Aber Kunst hat doch im Rheinland einen ganz anderen Stellenwert?
Natürlich - und auch eine andere Geschichte. Für mich ist die Geschichte im Rheinland viel mehr verbunden mit der Geschichte individueller Sammler und individueller Sammlungen. Ich denke an das Museum Ludwig in Köln oder an das Museum Abteiberg in Mönchengladbach. Im Ruhrgebiet bezieht sich das vielmehr auf die Geschichte der Region und ist ein gesellschaftliches Bündnis. Mehrere Museen, auch das Museum Ostwall, haben sich nach dem zweiten Weltkrieg aus gesellschaftlicher Verantwortlichkeit entwickelt, um Kunst und Kultur unter die Menschen zu bringen. Alle Ruhrmuseen sind einen natürlichen Weg gegangen, der mit diesen Fragen verknüpft ist. Das ist der Unterschied zwischen dem Rheinland und dem Ruhrgebiet.

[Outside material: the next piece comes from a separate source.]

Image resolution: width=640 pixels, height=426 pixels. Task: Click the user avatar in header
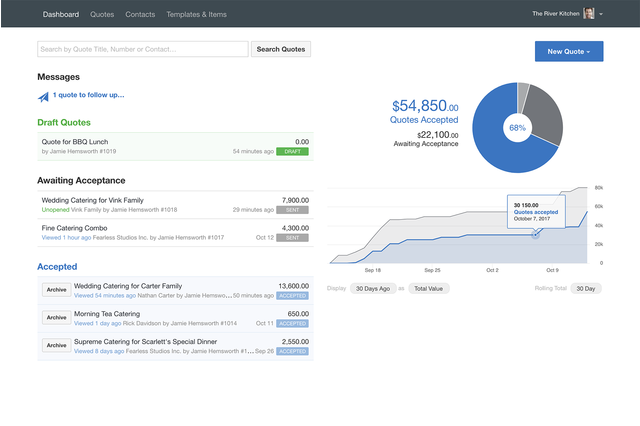click(589, 14)
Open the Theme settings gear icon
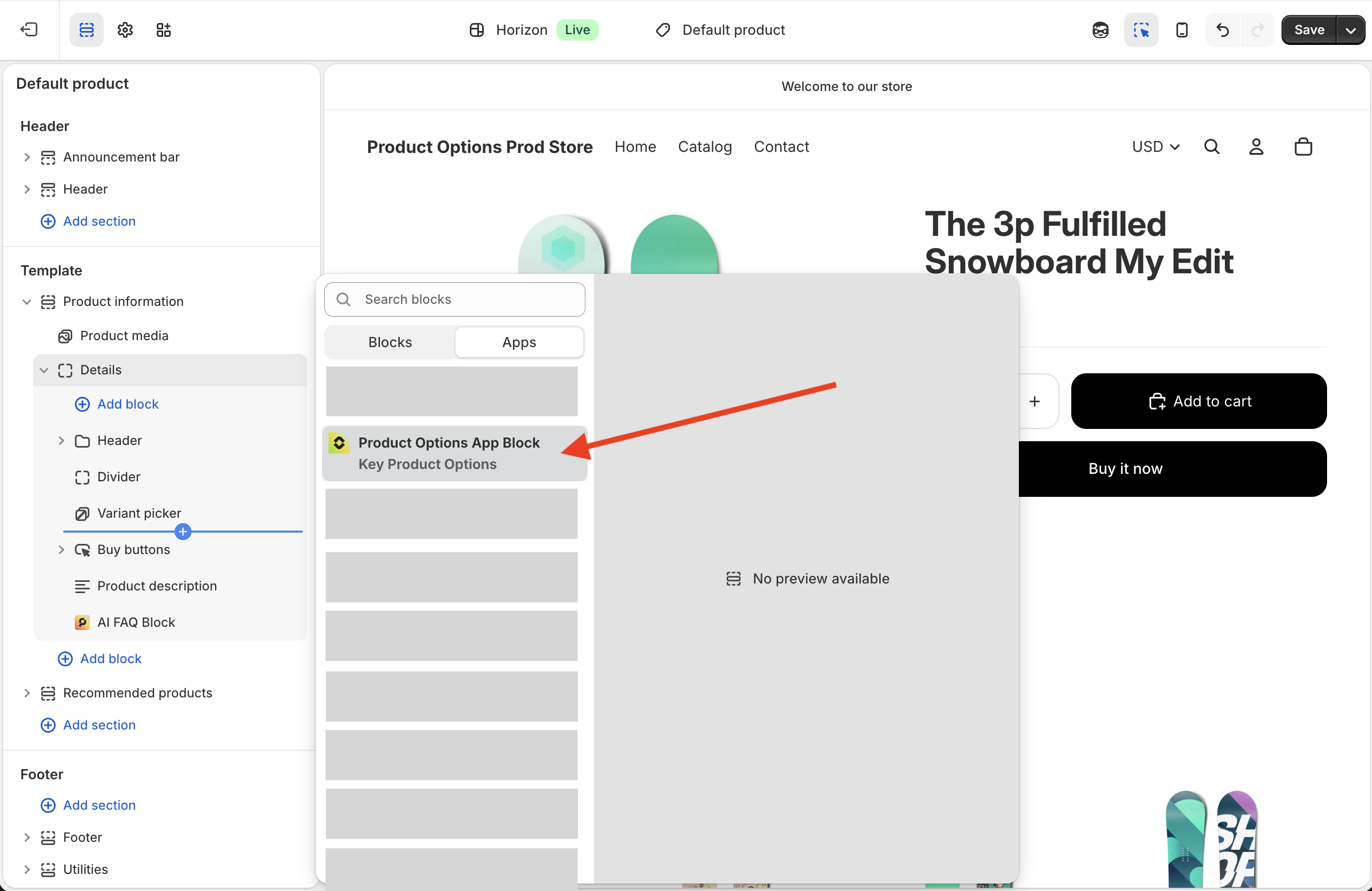 click(x=125, y=30)
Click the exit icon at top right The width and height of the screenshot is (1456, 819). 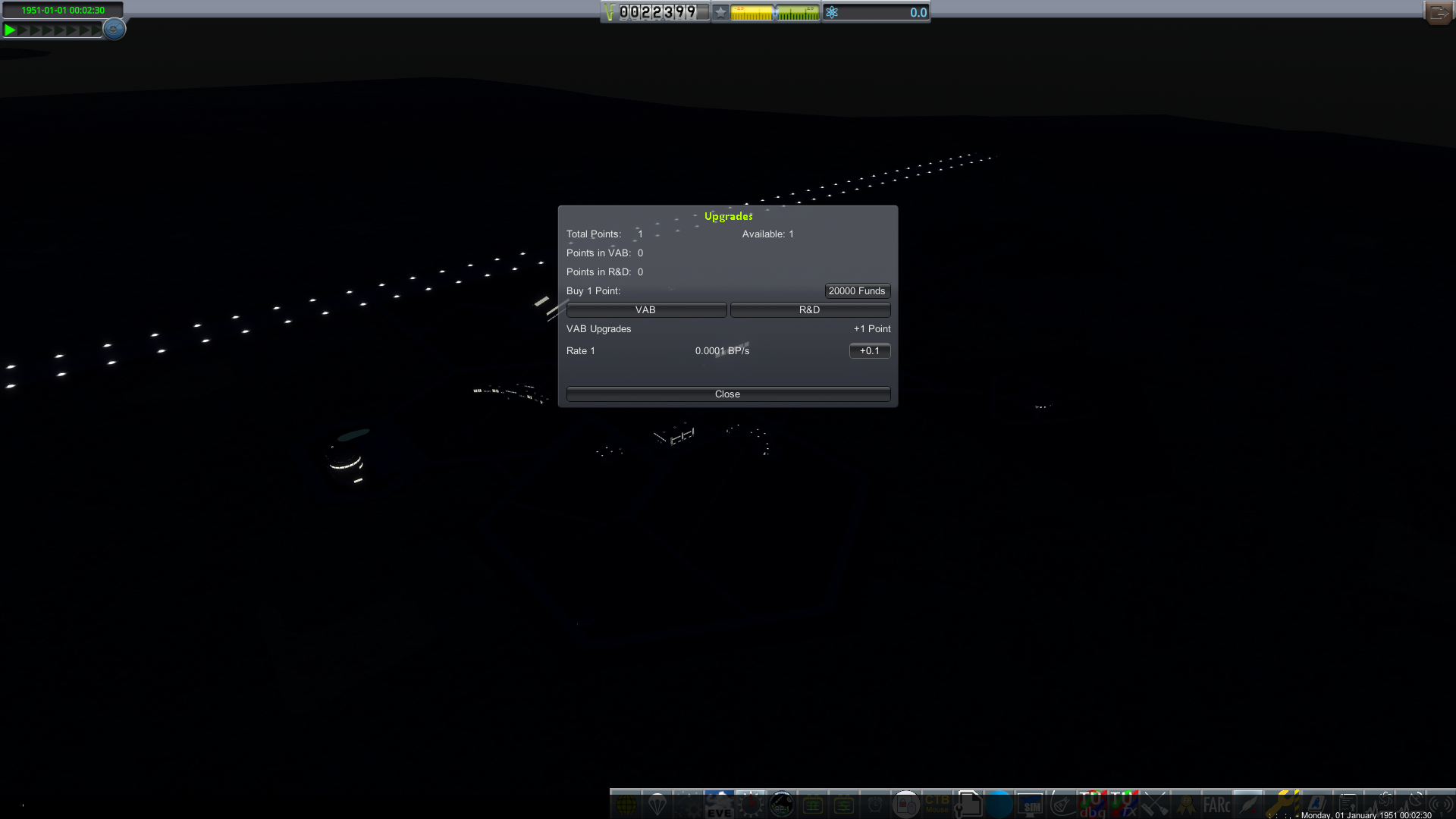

Warum für „Kunst und Kohle“ Jonathan Meese als Kurator? Wollen Sie tatsächlich die Diktatur der Kunst?
(lacht) Keine Angst, es gibt keine Zensur! Ich als Holländer, Kunstliebhaber und Literaturwissenschaftler habe mich immer sehr verbunden gefühlt mit der Entwicklung der Kunst und Kultur in Deutschland. Warum? Ich war immer begeistert von der Idee des starken Individuums. Ich meine natürlich nicht physisch stark, sondern geistig. Die deutsche Literatur- und Kunstgeschichte ist eigentlich eine Sammlung von starken Individuen. Die meisten von diesen starken Individuen sind interdisziplinär tätig. Sie gestalten nicht nur Kunst und entwickeln diese weiter, sie beziehen auch politisch Position und vertreten eine starke Meinung. Ich denke hier sofort an Beuys. Die Entwicklung der Grünen ohne Beuys ist nicht vorstellbar. Für mich ist auch Christoph Schlingensief wirklich ein Held. Und in dieser Linie ist für mich Meese eine wichtige Persönlichkeit. Auch er ist nicht nur in seinem Atelier tätig, sondern tritt auch oft in die Öffentlichkeit. Im letzten Sommer habe ich ihn gefragt: „Kurator, ist das etwas für dich?“ und er hat sofort Ja gesagt. Anfang des Jahres haben wir uns getroffen. Wir haben hier eine sehr starke Sammlung, darunter Konkrete Poesie, Konkrete Dichtkunst. Sofort hat er gesagt: „Das ist ja besonders interessant.“ Jetzt weiß ich, dass durch Meese ein oft schwieriger Kunstbereich, die Konkrete Poesie, einem allgemeinen Publikum mit einer ganz anderen Perspektive vermittelt werden könnte. Aber wir werden in den nächsten Jahren auch mit weiteren Künstlern und Künstlerinnen arbeiten, um die Sammlung immer wieder aus einer anderen Sicht darzustellen.